Pharmacists in New Brunswick could soon be given more power to prescribe drugs. A bill tabled in the legislature would allow pharmacists to offer drug treatments for up to 30 minor ailments. 

Progressive Conservative backbencher Ryan Riordon introduced the bill to change the Pharmacy Act on Tuesday.

“Pharmacists will have the authority to write those prescriptions for those treatments for those conditions,” says Sam Lanctin of the New Brunswick Pharmaceutical Society.

Conditions or ailments termed as ‘minor’ could be anything from medications for calluses and corns, to emergency contraception.

The society has been pushing for the change, which would affect 900 pharmacists across the province, for years.

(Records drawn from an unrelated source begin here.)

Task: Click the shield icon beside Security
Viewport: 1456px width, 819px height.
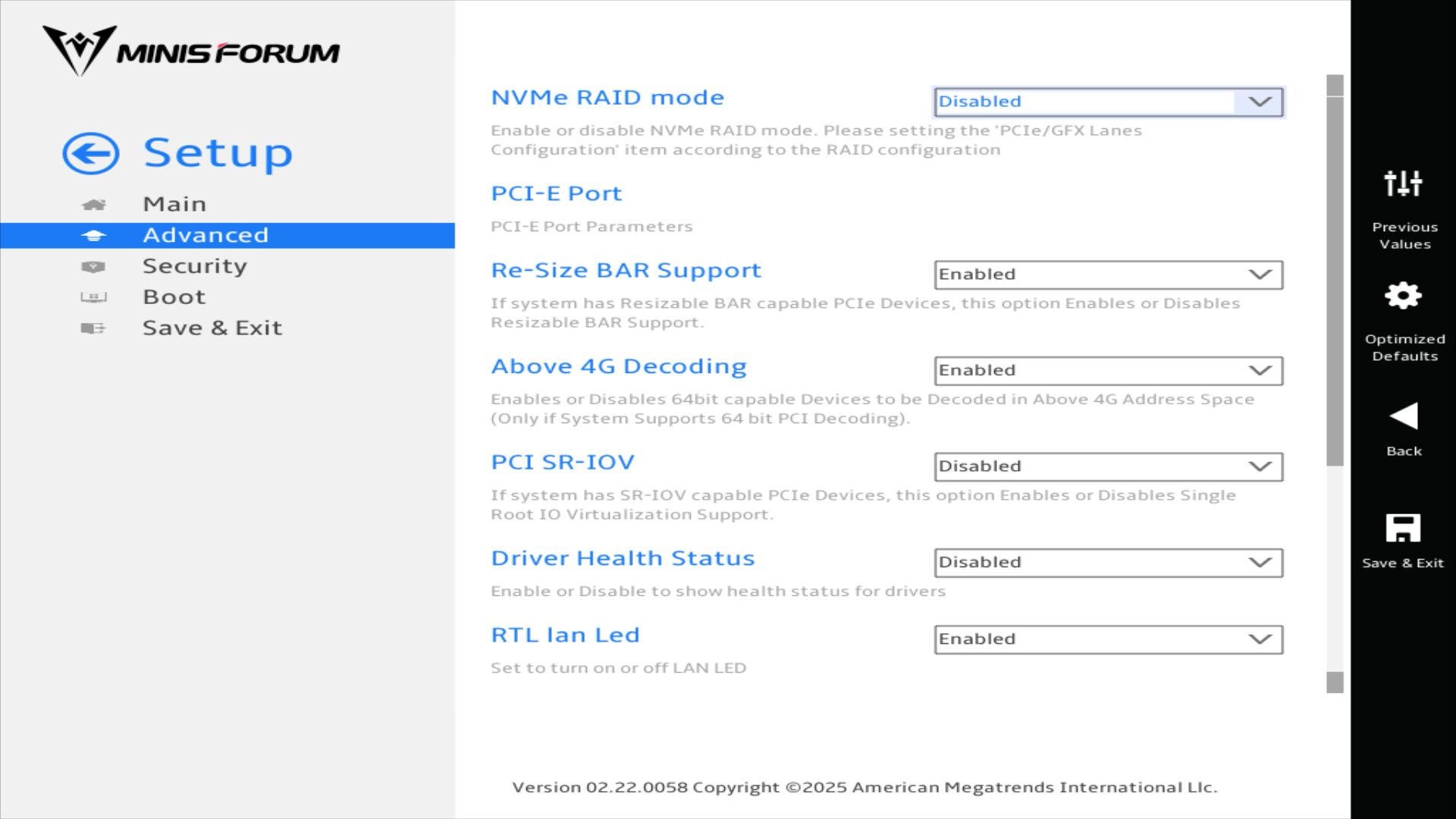Action: (x=93, y=267)
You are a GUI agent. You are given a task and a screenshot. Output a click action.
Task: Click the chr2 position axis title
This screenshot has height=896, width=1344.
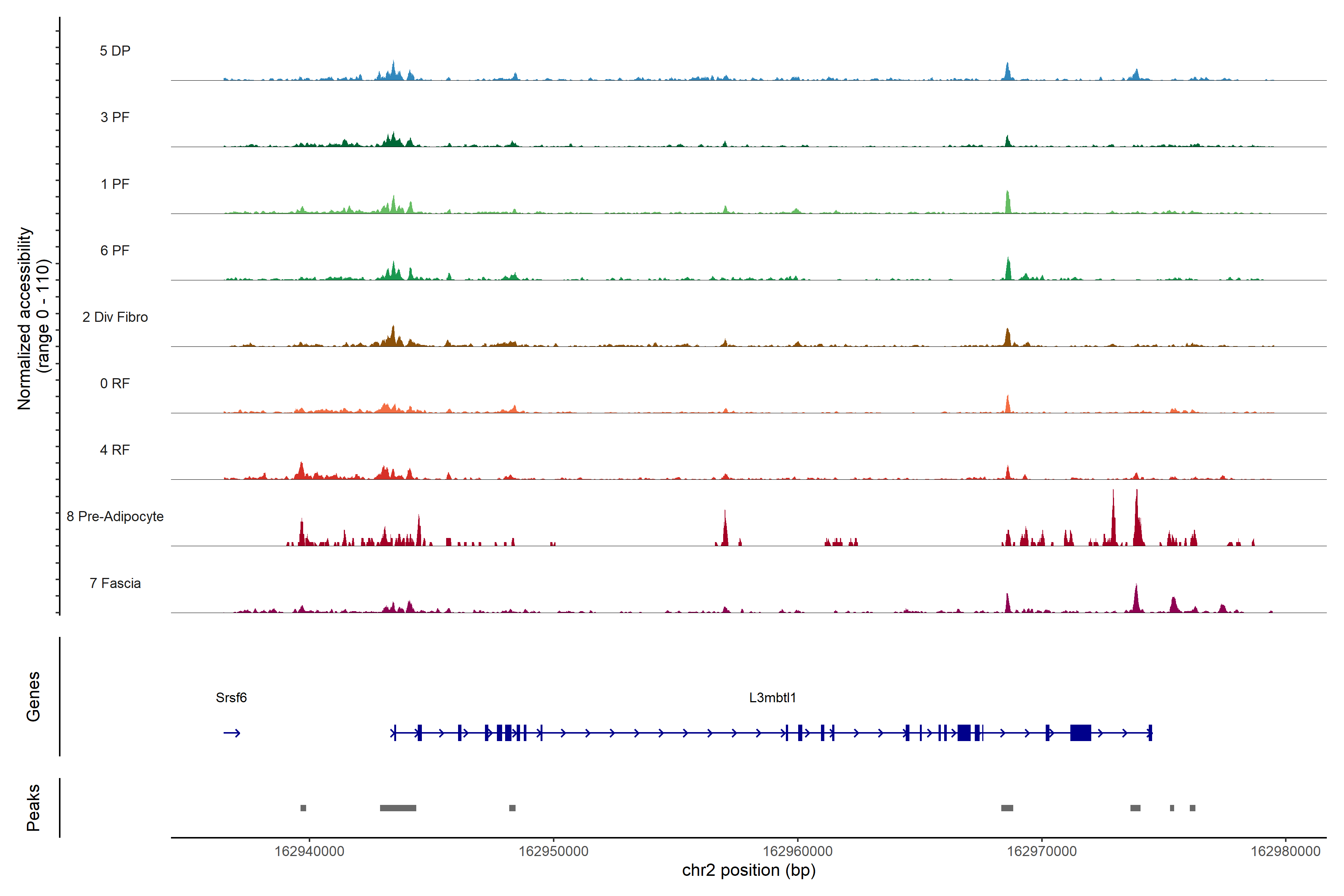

Legislative changes made in 2010 allow a pharmacist in Nova Scotia to adjust, refill, or extend a prescription, as well as write prescriptions for some drugs. A similar setup also exists in Alberta and Saskatchewan.

Many New Brunswick residents seem to support the change.

“You wouldn’t have to make an appointment to wait for the doctor to write a prescription,” says one Fredericton resident.

“You wouldn’t have to go to an emergency room,” says another.

New Brunswick Health Minister Ted Flemming says he hopes the change will help reduce wait times.

“If we have waiting lists in New Brunswick for people waiting to get a doctor and we take things out of the queue, which by necessity can be dealt with by a pharmacist, then what happens to the line? It shrinks,” says Flemming.

The proposed legislation could come into effect by summer.